Su partido, el Movimiento Nacional Revolucionario (MNR) lo declaró “jefe perpetuo” en 1985, y cuatro años más tarde se retiró definitivamente de la política. Pero antes, y en plena lucidez, promovió el liderazgo de Gonzalo Sánchez de Losada y el asesoramiento del economista liberal Jeffrey Sachs, avanzando a paso redoblado contra la inflación pero a contramano de varias de sus anteriores políticas.
El mismo líder de las reformas que enojaron a la derecha oligárquica activando su instinto golpista, murió en el 2001 aprobando la Ley de Hidrocarburos y las privatizaciones que su ahijado político, Sánchez de Lozada, impulsó desde el gobierno.
Ese giro copernicano, sumado a que el Movimiento de Izquierda Revolucionaria (MIR) de Jaime Paz Zamora se corrió tanto en el arco político que quedó cerca de Bánzer, marcó la irrupción protagónica del indigenismo de izquierda en el escenario boliviano.
A esta altura de la encrucijada de Bolivia, no tiene mucho sentido evocar las protestas con que Evo Morales, flanqueado por Felipe Quispe y Jaime Solares, derrocó primero a Sánchez de Lozada mediante la “guerra del gas”, y luego acosó a Carlos Mesa hasta extinguir su escuálido gobierno.
Lo único que tiene sentido es buscar una salida.
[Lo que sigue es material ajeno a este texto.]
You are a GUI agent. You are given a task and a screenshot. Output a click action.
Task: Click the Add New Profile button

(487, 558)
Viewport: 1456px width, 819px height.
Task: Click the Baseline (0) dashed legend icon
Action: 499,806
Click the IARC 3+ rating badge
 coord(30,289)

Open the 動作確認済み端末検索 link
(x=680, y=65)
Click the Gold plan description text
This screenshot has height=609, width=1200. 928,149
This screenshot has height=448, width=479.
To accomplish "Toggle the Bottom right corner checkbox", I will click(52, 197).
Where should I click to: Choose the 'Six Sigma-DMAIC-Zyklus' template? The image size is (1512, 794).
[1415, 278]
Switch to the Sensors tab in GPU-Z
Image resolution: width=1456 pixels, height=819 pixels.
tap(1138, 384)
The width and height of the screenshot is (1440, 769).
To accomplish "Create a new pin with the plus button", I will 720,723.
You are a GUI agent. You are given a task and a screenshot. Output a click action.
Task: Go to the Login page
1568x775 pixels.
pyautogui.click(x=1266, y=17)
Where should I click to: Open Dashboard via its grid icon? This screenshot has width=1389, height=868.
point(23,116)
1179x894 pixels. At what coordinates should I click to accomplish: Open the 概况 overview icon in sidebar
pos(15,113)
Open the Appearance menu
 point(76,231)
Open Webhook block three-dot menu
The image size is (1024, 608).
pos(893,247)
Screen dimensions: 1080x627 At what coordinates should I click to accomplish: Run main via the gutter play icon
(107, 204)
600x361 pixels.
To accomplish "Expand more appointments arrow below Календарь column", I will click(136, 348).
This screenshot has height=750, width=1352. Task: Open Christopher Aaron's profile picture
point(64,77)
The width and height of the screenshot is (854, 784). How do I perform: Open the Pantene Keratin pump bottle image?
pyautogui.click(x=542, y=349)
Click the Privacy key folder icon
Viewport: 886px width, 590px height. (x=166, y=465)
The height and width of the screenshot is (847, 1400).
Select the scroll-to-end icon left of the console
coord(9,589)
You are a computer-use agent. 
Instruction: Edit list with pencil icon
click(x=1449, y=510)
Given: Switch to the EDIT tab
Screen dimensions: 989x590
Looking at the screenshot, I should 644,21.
Y hasta ahora, el mejor guía en esa búsqueda ha sido Lula da Silva. Su gravitación fue determinante en la cumbre que la Unión de Naciones del Sur (Unasur) mantuvo esta semana en Chile. Comenzó incluso antes de producirse el encuentro, porque condicionó su asistencia a una serie de puntos clave necesarios para conjurar el plan de Hugo Chávez.
El exuberante líder caribeño, con el respaldo del ecuatoriano Rafael Correa y del propio Evo Morales, procuraba que la cumbre de Unasur dictaminara que fuerzas militares de la región (con Venezuela y Ecuador a la cabeza) intervinieran en suelo boliviano para poner fin al “movimiento golpista” de los gobiernos autonomistas, “promovido desde Washington”.
En el otro extremo se situó el presidente peruano Alán García, partidario de que el tema no se debata en Unasur sino en la OEA, para que pueda participar Estados Unidos e imponer sus puntos de vista sobre el asunto.
Brasil ha decidido asumir el liderazgo de la región, desplazando la influencia norteamericana y neutralizando la del hombre fuerte de Caracas. Y en este caso volvió a lograrlo, como en la cumbre de Santo Domingo, donde el Grupo Río puso fin al conflicto desatado entre Colombia, Ecuador y Venezuela por la muerte de Raúl Reyes.
Por eso el líder aprista no fue a la cumbre de Chile, y también por eso el encuentro no se convirtió en esas catarsis antiimperialistas en las que Chávez se vuelve protagónico.
Fue Lula quien marcó la agenda y el resultado logró el equilibrio justo. No hubo show antiyanqui y el documento final no contuvo referencias directas ni acusaciones contra los Estados Unidos, al mismo tiempo que se dejó en claro a la oposición boliviana que no hay lugar para el golpismo ni el separatismo.
El pronunciamiento de la cumbre fue como debía ser: un respaldo contundente a la autoridad institucional, el presidente Morales; un rechazo sin fisuras a la violencia y la desestabilización como método; el repudio a la masacre ocurrida en Pando y el claro mensaje de que una aventura secesionista no tendrá el resultado logrado por Kosovo y por Timor Oriental.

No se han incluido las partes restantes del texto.